American baseball player (born 1947)

John Lee Lowenstein (born January 27, 1947) is an American former professional baseball outfielder and designated hitter who played in Major League Baseball (MLB) for the Cleveland Indians, Texas Rangers, and Baltimore Orioles.

==Playing career==
Lowenstein was born in Wolf Point, Montana. He attended Norte Vista High School in Riverside, California, and the University of California, Riverside where he was a three-year letterman with the Highlanders between 1966 and 1968. As an All-American in his senior year, he led the team in seven offensive categories including batting average (.393) and on-base and slugging percentages (.488 and .600 respectively). He was the first person in UC Riverside history to both receive an athletic scholarship and be selected in the MLB draft, 401st overall in the 18th round by the Cleveland Indians in 1968. He was inducted into the UC Riverside Athletics Hall of Fame in 1989.

Although he never played in a major league game for them, Lowenstein was briefly a member of the expansion Toronto Blue Jays between the and seasons. He was traded by the Indians to the Blue Jays for designated hitter Rico Carty, and reacquired in the same off-season for utility infielder Héctor Torres.

Lowenstein is known for being part of a left-field platoon during the late 1970s and early 1980s with Gary Roenicke for the Baltimore Orioles. He had been claimed off waivers by the Orioles from the Rangers on November 27, 1978.

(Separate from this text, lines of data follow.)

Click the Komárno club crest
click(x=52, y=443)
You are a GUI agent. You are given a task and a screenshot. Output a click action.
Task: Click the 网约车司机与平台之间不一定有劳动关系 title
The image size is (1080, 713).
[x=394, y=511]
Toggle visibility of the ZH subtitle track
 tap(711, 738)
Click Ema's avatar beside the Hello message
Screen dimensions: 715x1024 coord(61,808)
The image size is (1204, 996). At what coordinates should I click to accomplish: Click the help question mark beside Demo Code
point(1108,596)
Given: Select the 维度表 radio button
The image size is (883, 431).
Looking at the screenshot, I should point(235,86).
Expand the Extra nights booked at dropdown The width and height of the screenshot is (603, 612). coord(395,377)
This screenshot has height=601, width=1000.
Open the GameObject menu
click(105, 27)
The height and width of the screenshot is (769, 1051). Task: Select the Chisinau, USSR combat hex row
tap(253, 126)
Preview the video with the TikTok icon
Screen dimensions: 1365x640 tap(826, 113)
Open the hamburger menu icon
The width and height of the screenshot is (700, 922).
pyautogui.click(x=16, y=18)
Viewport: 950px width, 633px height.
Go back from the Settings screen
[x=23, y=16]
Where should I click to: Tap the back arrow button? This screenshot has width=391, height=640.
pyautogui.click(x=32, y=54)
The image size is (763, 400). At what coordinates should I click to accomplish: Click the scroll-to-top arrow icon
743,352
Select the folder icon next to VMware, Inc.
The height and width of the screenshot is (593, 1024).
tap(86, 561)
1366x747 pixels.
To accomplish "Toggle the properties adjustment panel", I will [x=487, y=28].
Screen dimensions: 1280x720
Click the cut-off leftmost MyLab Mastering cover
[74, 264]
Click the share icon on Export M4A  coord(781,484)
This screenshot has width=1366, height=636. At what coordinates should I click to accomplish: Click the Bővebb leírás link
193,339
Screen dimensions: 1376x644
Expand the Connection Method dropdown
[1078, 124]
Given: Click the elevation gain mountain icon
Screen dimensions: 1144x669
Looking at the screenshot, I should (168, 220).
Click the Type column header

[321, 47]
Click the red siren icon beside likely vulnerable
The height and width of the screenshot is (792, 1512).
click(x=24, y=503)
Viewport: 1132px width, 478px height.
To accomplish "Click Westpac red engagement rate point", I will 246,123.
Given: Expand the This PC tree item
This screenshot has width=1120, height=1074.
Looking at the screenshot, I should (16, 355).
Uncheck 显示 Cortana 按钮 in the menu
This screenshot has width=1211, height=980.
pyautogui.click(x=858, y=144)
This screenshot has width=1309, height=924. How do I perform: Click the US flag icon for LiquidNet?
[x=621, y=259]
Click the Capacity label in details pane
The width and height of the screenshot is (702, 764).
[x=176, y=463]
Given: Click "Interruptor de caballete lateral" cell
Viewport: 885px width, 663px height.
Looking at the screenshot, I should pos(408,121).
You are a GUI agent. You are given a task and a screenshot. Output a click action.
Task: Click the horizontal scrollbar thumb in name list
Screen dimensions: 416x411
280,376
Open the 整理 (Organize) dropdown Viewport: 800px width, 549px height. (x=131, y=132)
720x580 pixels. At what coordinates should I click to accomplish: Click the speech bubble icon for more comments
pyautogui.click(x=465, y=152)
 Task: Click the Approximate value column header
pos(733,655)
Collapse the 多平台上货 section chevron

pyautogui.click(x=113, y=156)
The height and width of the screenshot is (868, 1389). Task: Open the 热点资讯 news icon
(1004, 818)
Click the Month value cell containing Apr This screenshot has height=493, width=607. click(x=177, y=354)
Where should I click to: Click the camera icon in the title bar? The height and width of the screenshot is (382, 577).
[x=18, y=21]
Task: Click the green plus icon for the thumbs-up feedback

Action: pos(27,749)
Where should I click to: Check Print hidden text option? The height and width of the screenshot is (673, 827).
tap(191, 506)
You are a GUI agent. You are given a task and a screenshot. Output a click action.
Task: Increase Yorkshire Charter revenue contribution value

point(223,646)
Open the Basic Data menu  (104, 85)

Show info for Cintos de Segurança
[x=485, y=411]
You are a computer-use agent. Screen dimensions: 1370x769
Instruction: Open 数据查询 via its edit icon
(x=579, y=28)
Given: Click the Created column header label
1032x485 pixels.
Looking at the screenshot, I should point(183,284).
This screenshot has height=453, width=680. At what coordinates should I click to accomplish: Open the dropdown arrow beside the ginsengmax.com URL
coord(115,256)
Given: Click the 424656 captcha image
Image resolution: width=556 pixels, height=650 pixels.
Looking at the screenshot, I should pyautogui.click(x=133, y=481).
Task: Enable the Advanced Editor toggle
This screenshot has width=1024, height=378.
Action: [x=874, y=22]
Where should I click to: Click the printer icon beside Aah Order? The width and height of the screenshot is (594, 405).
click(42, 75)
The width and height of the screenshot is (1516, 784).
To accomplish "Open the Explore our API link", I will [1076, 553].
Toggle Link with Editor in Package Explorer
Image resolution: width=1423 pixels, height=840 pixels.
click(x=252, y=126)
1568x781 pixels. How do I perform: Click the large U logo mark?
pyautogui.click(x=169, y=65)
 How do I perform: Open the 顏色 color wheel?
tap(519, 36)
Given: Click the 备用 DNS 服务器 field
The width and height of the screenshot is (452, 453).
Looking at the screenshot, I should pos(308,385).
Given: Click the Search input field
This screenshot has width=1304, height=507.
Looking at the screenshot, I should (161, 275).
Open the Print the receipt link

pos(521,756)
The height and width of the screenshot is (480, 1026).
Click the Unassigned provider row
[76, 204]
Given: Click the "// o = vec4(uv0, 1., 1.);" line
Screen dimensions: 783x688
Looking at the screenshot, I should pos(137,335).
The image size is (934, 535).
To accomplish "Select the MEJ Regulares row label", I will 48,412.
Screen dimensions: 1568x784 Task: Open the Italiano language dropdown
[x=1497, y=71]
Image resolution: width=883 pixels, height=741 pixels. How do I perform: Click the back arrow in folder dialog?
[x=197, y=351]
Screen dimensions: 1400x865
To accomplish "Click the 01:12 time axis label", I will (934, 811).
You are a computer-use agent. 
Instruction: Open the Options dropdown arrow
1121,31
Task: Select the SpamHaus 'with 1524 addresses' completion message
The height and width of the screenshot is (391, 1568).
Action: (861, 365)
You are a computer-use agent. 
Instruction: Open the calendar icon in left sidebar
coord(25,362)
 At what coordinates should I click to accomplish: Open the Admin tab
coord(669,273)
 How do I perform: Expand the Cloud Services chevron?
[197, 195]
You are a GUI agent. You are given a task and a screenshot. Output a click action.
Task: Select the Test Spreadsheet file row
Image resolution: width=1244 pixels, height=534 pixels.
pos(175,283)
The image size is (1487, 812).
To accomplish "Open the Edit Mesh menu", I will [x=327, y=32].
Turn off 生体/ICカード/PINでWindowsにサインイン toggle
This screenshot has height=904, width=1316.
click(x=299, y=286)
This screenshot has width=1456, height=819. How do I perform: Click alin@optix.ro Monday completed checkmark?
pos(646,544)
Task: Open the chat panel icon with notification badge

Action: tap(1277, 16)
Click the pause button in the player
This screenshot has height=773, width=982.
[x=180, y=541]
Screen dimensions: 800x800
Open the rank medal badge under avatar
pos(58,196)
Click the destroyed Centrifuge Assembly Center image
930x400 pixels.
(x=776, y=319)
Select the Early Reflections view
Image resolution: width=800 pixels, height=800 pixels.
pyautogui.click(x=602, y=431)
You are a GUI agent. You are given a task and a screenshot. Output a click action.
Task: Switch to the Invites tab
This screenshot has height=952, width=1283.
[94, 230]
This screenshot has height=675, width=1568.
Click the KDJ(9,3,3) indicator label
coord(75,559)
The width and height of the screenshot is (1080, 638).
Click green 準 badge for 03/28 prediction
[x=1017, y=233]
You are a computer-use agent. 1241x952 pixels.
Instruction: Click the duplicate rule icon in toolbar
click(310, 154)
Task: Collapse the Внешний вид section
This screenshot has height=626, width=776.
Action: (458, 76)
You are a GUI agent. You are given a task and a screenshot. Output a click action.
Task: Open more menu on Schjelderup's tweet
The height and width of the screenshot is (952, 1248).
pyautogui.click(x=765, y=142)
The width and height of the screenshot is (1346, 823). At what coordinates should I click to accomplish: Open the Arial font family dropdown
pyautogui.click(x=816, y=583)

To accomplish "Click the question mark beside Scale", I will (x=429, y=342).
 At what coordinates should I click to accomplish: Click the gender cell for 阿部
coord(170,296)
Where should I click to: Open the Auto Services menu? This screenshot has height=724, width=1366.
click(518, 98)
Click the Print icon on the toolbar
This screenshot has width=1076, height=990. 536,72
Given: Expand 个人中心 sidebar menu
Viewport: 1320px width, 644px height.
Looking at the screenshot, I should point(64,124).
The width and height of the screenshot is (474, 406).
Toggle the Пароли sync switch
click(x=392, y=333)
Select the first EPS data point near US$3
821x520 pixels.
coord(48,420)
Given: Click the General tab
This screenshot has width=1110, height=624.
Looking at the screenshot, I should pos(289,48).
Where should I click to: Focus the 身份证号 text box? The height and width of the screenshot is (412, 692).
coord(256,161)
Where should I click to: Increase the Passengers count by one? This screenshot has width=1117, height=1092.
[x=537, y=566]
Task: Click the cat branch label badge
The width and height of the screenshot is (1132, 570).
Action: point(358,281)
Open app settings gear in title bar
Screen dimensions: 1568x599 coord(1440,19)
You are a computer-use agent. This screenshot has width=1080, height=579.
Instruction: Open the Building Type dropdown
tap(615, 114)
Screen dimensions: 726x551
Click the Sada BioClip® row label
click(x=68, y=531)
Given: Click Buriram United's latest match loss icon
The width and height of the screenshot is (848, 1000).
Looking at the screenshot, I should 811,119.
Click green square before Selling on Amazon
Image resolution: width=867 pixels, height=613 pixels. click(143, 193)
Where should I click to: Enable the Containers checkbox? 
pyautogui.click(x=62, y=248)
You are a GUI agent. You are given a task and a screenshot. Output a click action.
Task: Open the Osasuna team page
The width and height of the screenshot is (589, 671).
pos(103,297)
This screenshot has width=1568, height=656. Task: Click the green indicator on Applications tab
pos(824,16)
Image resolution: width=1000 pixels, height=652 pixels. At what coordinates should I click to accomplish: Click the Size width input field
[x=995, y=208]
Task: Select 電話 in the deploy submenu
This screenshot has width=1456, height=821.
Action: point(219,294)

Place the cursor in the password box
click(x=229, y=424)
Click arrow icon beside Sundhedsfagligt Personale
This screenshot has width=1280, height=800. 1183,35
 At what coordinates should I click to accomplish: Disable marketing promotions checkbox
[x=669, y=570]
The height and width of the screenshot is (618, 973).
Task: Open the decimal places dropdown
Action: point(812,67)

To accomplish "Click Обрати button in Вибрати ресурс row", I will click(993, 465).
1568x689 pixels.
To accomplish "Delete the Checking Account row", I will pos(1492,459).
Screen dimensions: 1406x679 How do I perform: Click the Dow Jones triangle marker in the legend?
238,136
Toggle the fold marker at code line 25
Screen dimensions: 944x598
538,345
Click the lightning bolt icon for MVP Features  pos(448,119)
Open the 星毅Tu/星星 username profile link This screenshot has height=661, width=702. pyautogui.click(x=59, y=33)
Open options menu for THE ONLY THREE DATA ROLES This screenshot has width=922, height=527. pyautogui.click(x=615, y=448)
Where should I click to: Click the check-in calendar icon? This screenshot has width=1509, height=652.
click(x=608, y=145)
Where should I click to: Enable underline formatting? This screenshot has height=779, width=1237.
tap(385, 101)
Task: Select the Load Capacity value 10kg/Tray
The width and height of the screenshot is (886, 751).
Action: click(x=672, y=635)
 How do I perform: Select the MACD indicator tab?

Lowenstein hit an extra inning walk-off home run for the Baltimore Orioles to win Game 1 of the 1979 American League playoffs against the California Angels. He also made a spectacular, off-the-wall catch to rob the Phillies' Bo Diaz of a home-run in Game One of the 1983 World Series and hit a home run for the Orioles in Game 2. Lowenstein and the Orioles won the World Series that year, four games to one.

===Eccentricities===
While with the Indians in 1974, he started the John Lowenstein Apathy Club as opposed to having a fan club. He explained, "The people who start fan clubs do it for a publicity gimmick, and I don't care for it. I've turned down about a half dozen fan clubs already. They're a big hassle."

Lowenstein was taken off the field on a stretcher in the seventh inning of a 4-3 Orioles win over the Oakland Athletics at Memorial Stadium on June 19, 1980. While sliding into second base in an attempt to extend a game-tying single, he was accidentally hit on the back of his head by a ball thrown by first baseman Jeff Newman who was the cut-off man on the play. As he reached the dugout, the seemingly unconscious Lowenstein abruptly sat up and pumped his fists in a victory salute to the crowd. He explained, "It was simply an opportunity I could not pass up."

==Broadcaster==
Lowenstein was an announcer for Oriole television broadcasts on Home Team Sports for eleven seasons, working as an analyst with Mel Proctor. After he was told before the 1996 season he would not be retained, Lowenstein speculated the Orioles put pressure on Home Team Sports to remove him from the booth.

In 1986, Lowenstein served as a backup color commentator (behind Joe Garagiola and Tony Kubek) on NBC's Game of the Week broadcasts alongside play-by-play man Ted Robinson; Lowenstein and Robinson called the May 17 game between Kansas City and the Chicago White Sox.